> _Brief_
Pick up the post about technology stacks below and keep writing it from its last sentence, in the same first-person voice.

> _Passage to read_
- Opening Delimiter -

Technology stacks

Stacks I use at work and experiment with on personal projects

I’ve used many tools and technologies over the years either at work or on personal projects. I find it ironic that most of them are now simpler and easier to use than it has ever been. They seem to be easier to adopt and gets less in the way of building stuff.

Let’s start with the main technology stacks I am currently working on.

Java / Java EE

Yes, I also maintain a huge monolith built in Java. This thing is more than ten years old. It has a mix of EE components and Spring. It runs on an application server against an SQL database in production, both from IBM. RabbitMQ handles messaging among the different modules.

As you can imagine, this stack is rather old and hard to maintain. Luckily, a lot of refactoring over the years has eased the process and there is a solid number of tests. The old legacy UI is challenging, to say the least. Remember JSP and JSF?

Node.js / AngularJS / Twitter Bootstrap

That was my first exposure to a more modern UI stack and it was a breath of fresh air. The development workflow and tooling are a lot nicer to use. Although I used node during development, the UI still talks to the Java monolith via a REST API.

I used Grunt, Gulp, Bower, Karma and Jasmine. And also used Express and Scalatra for stubbing purposes. Once, you get your head around those tools, the whole stack seems to come together quite well. It also allowed clear separation of the UI and backend development. Which if managed well, can be quite useful.

- Closing Delimiter -

> _Supplied data_
- Opening Delimiter -

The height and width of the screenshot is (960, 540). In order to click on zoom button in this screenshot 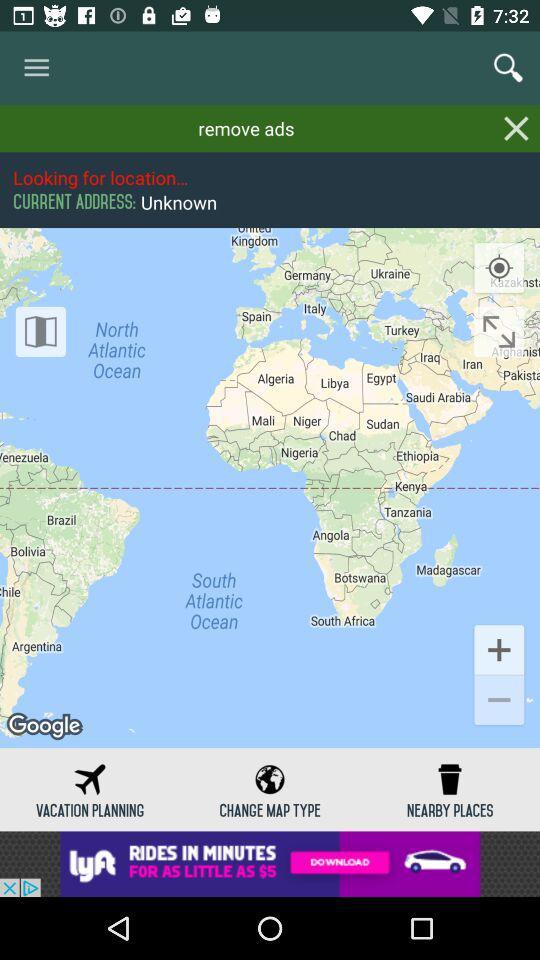, I will do `click(498, 331)`. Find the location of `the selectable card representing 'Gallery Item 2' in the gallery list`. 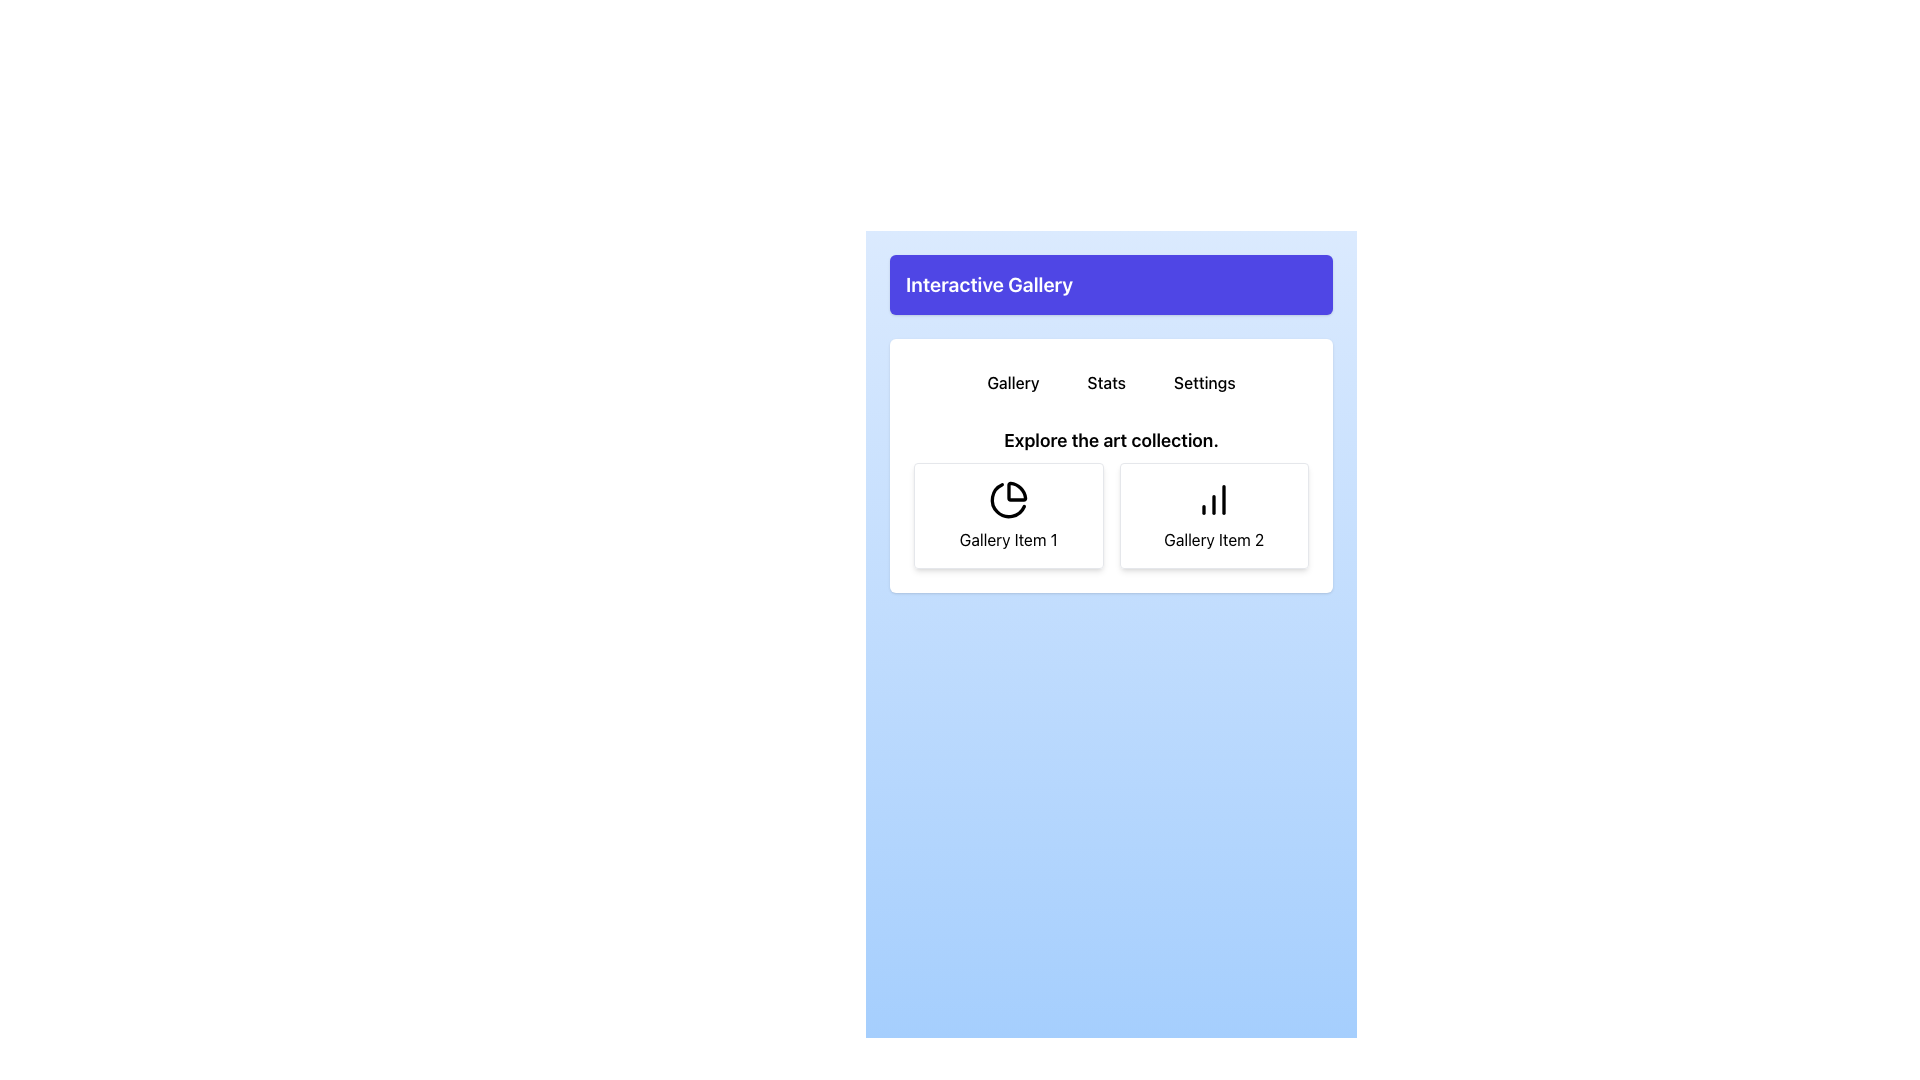

the selectable card representing 'Gallery Item 2' in the gallery list is located at coordinates (1213, 515).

- Closing Delimiter -

> _Result for this task_
Scala / Akka / Scalatra

This is still my favourite stack on the JVM. I find Scala to be concise and a great language to program in. It also gave me the opportunity to practise some functional programming in the process. I’ve not had a chance to experiment with Java 8 yet but I will choose Scala anytime for my JVM based development. Akka and the Actor model was fascinating and gave me a different perspective to concurrency. I find it easy to think of Akka as a message broker among processes (actors) within a single JVM. In fact, RabbitMQ is implemented in Erlang which uses the actor concurrency model. I guess it gets confusing when you start using Akka remoting. Scalatra was straight forward. It fits in well if you need to build a UI on top.

React.js / Relay / GraphQL / Redux / Node.js / Golang

I’m still experimenting with this stack. My experience so far has been great. No more of those heavyweight general purpose frameworks that always tend to get in the way. Each of these JavaScript libraries tackles a specific problem and does it well. But there is still a bit of a learning curve. Especially if you don’t do a lot of front-end development using JavaScript. I must admit the JavaScript community can be a bit overwhelming at the beginning. There are so many libraries, blogs, and different best practices. I guess, that’s what the JavaScript fatigue people has been referring to on the web. I’m not sure what it exactly means, that it is a pain to learn new things? Some will say it’s a good thing to have such a large community support.

As much as I like the idea of universal apps, I favoured Golang for the backend as I am quite keen to learn it. And it feels more robust for server-side development than JavaScript. The API documentation and guides for it on the web was quite good. They are easy to digest. It’s too early to comment, but I like how succinct the syntax is, in my opinion, this is how code should look like. That’s why you need developers to write code lol!